**Problem to solve**
Can you reproduce all of the records below word for word, keeping every line unchanged?

**Provided data**
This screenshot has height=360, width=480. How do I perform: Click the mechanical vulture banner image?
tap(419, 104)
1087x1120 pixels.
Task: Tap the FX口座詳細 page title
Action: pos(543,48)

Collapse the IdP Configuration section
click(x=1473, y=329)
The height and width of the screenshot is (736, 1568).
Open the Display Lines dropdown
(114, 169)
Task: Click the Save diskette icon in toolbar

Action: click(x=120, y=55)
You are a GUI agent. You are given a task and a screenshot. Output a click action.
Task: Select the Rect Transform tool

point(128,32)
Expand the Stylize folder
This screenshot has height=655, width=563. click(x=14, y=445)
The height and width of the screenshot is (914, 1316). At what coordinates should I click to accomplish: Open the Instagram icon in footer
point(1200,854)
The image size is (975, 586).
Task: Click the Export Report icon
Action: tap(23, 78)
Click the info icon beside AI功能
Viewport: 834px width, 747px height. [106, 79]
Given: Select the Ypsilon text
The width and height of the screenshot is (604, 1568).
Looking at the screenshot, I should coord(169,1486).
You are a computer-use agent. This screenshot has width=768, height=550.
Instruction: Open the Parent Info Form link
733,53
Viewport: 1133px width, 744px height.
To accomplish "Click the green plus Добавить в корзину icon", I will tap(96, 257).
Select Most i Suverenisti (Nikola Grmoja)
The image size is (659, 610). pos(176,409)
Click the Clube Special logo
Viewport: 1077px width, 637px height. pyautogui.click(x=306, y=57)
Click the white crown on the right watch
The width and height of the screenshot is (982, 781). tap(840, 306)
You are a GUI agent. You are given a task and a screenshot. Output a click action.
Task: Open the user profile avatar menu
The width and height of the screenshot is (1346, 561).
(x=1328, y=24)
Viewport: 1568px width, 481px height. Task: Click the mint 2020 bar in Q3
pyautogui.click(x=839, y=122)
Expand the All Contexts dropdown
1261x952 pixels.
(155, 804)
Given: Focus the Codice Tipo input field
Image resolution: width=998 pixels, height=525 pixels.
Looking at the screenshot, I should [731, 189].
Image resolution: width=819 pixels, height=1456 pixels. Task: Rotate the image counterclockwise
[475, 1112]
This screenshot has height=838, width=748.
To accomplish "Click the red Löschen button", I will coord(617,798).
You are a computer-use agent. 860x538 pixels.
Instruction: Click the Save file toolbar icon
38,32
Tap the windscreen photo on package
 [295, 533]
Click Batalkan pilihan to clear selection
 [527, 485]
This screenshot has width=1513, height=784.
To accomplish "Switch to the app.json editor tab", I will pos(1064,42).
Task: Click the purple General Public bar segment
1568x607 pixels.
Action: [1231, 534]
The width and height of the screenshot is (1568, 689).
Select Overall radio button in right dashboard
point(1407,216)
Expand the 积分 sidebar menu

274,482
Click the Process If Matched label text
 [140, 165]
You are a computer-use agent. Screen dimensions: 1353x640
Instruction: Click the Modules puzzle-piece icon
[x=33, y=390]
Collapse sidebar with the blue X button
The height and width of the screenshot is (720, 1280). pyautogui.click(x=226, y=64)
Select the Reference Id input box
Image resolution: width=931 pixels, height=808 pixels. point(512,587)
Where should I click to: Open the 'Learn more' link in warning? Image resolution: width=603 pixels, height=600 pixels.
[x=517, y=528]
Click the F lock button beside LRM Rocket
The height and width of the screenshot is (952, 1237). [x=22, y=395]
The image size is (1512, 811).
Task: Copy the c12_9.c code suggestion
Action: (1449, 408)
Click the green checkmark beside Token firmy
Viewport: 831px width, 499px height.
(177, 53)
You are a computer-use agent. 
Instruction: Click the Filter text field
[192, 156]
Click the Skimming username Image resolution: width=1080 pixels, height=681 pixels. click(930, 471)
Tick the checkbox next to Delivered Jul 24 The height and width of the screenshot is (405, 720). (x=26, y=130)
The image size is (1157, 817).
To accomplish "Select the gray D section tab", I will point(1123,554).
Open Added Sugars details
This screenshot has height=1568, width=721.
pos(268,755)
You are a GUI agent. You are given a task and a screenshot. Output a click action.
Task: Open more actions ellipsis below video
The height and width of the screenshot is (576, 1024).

**Task result**
This screenshot has height=360, width=480. How do I perform: Click the mechanical vulture banner image?
tap(419, 104)
1087x1120 pixels.
Task: Tap the FX口座詳細 page title
Action: pos(543,48)

Collapse the IdP Configuration section
click(x=1473, y=329)
The height and width of the screenshot is (736, 1568).
Open the Display Lines dropdown
(114, 169)
Task: Click the Save diskette icon in toolbar

Action: click(x=120, y=55)
You are a GUI agent. You are given a task and a screenshot. Output a click action.
Task: Select the Rect Transform tool

point(128,32)
Expand the Stylize folder
This screenshot has height=655, width=563. click(x=14, y=445)
The height and width of the screenshot is (914, 1316). At what coordinates should I click to accomplish: Open the Instagram icon in footer
point(1200,854)
The image size is (975, 586).
Task: Click the Export Report icon
Action: tap(23, 78)
Click the info icon beside AI功能
Viewport: 834px width, 747px height. [106, 79]
Given: Select the Ypsilon text
The width and height of the screenshot is (604, 1568).
Looking at the screenshot, I should coord(169,1486).
You are a computer-use agent. This screenshot has width=768, height=550.
Instruction: Open the Parent Info Form link
733,53
Viewport: 1133px width, 744px height.
To accomplish "Click the green plus Добавить в корзину icon", I will tap(96, 257).
Select Most i Suverenisti (Nikola Grmoja)
The image size is (659, 610). pos(176,409)
Click the Clube Special logo
Viewport: 1077px width, 637px height. pyautogui.click(x=306, y=57)
Click the white crown on the right watch
The width and height of the screenshot is (982, 781). tap(840, 306)
You are a GUI agent. You are given a task and a screenshot. Output a click action.
Task: Open the user profile avatar menu
The width and height of the screenshot is (1346, 561).
(x=1328, y=24)
Viewport: 1568px width, 481px height. Task: Click the mint 2020 bar in Q3
pyautogui.click(x=839, y=122)
Expand the All Contexts dropdown
1261x952 pixels.
(155, 804)
Given: Focus the Codice Tipo input field
Image resolution: width=998 pixels, height=525 pixels.
Looking at the screenshot, I should [731, 189].
Image resolution: width=819 pixels, height=1456 pixels. Task: Rotate the image counterclockwise
[475, 1112]
This screenshot has height=838, width=748.
To accomplish "Click the red Löschen button", I will coord(617,798).
You are a computer-use agent. 860x538 pixels.
Instruction: Click the Save file toolbar icon
38,32
Tap the windscreen photo on package
 [295, 533]
Click Batalkan pilihan to clear selection
 [527, 485]
This screenshot has width=1513, height=784.
To accomplish "Switch to the app.json editor tab", I will pos(1064,42).
Task: Click the purple General Public bar segment
1568x607 pixels.
Action: [1231, 534]
The width and height of the screenshot is (1568, 689).
Select Overall radio button in right dashboard
point(1407,216)
Expand the 积分 sidebar menu

274,482
Click the Process If Matched label text
 [140, 165]
You are a computer-use agent. Screen dimensions: 1353x640
Instruction: Click the Modules puzzle-piece icon
[x=33, y=390]
Collapse sidebar with the blue X button
The height and width of the screenshot is (720, 1280). pyautogui.click(x=226, y=64)
Select the Reference Id input box
Image resolution: width=931 pixels, height=808 pixels. point(512,587)
Where should I click to: Open the 'Learn more' link in warning? Image resolution: width=603 pixels, height=600 pixels.
[x=517, y=528]
Click the F lock button beside LRM Rocket
The height and width of the screenshot is (952, 1237). [x=22, y=395]
The image size is (1512, 811).
Task: Copy the c12_9.c code suggestion
Action: (1449, 408)
Click the green checkmark beside Token firmy
Viewport: 831px width, 499px height.
(177, 53)
You are a computer-use agent. 
Instruction: Click the Filter text field
[192, 156]
Click the Skimming username Image resolution: width=1080 pixels, height=681 pixels. click(930, 471)
Tick the checkbox next to Delivered Jul 24 The height and width of the screenshot is (405, 720). (x=26, y=130)
The image size is (1157, 817).
To accomplish "Select the gray D section tab", I will point(1123,554).
Open Added Sugars details
This screenshot has height=1568, width=721.
pos(268,755)
You are a GUI agent. You are given a task and a screenshot. Output a click action.
Task: Open more actions ellipsis below video
The height and width of the screenshot is (576, 1024).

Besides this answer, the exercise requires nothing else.